**DESCRIPTION OF THE TASK:** The answer must consist of every line below that contains the word "Sort".

**DATA TO EXAMINE:**
───
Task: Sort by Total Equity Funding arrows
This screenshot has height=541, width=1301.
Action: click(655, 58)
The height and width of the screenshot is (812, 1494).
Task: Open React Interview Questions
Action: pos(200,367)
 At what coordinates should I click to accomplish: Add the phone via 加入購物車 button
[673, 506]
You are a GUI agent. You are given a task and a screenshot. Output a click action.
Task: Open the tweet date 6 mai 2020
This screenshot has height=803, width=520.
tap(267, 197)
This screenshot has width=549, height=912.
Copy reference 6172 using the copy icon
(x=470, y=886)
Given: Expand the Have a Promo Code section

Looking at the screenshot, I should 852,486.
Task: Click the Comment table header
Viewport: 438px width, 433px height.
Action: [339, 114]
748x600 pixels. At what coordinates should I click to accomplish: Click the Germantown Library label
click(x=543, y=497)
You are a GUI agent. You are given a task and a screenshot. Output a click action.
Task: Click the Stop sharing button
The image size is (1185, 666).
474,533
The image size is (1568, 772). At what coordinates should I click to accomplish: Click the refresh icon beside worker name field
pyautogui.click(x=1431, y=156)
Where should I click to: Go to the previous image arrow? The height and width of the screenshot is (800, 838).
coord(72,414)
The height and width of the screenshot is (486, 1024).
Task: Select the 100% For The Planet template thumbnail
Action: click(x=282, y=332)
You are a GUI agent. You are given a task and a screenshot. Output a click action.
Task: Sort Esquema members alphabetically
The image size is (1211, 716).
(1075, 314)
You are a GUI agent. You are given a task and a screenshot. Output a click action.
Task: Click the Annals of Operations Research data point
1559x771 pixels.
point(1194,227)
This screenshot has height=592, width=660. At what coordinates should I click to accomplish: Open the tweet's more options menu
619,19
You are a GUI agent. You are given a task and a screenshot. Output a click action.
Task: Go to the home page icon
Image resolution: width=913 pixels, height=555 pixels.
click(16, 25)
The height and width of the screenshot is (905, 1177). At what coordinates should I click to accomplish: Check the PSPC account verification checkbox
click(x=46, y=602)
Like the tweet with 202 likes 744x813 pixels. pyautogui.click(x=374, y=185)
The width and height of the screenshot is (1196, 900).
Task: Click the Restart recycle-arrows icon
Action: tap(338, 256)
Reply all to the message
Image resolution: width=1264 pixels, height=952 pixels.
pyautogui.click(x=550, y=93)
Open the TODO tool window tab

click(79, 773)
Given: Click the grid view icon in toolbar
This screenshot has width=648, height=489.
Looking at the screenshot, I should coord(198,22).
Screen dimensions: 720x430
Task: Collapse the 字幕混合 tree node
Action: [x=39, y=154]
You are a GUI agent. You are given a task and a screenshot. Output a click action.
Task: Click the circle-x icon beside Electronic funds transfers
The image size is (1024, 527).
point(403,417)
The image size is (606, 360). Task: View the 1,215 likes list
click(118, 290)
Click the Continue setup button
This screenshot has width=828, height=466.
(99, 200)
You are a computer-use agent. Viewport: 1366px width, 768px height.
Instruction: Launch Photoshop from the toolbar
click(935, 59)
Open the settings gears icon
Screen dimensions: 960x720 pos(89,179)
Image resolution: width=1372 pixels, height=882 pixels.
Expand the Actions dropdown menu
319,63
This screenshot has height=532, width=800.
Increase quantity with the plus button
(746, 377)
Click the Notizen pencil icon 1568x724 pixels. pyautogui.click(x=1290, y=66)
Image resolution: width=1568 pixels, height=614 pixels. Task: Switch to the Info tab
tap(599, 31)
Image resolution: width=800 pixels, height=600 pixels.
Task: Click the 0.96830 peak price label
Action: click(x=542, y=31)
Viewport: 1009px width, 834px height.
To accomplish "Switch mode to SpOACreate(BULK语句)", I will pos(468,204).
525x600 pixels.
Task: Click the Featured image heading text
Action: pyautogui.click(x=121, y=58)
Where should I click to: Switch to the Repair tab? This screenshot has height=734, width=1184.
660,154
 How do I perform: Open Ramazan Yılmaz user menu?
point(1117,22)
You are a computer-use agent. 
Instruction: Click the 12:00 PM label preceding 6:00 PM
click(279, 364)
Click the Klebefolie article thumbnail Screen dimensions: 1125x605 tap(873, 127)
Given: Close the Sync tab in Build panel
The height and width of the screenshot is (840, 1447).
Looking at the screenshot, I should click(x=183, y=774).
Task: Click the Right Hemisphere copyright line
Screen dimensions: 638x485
───
**FINISHED EXERCISE:**
Task: Sort by Total Equity Funding arrows
Task: Sort Esquema members alphabetically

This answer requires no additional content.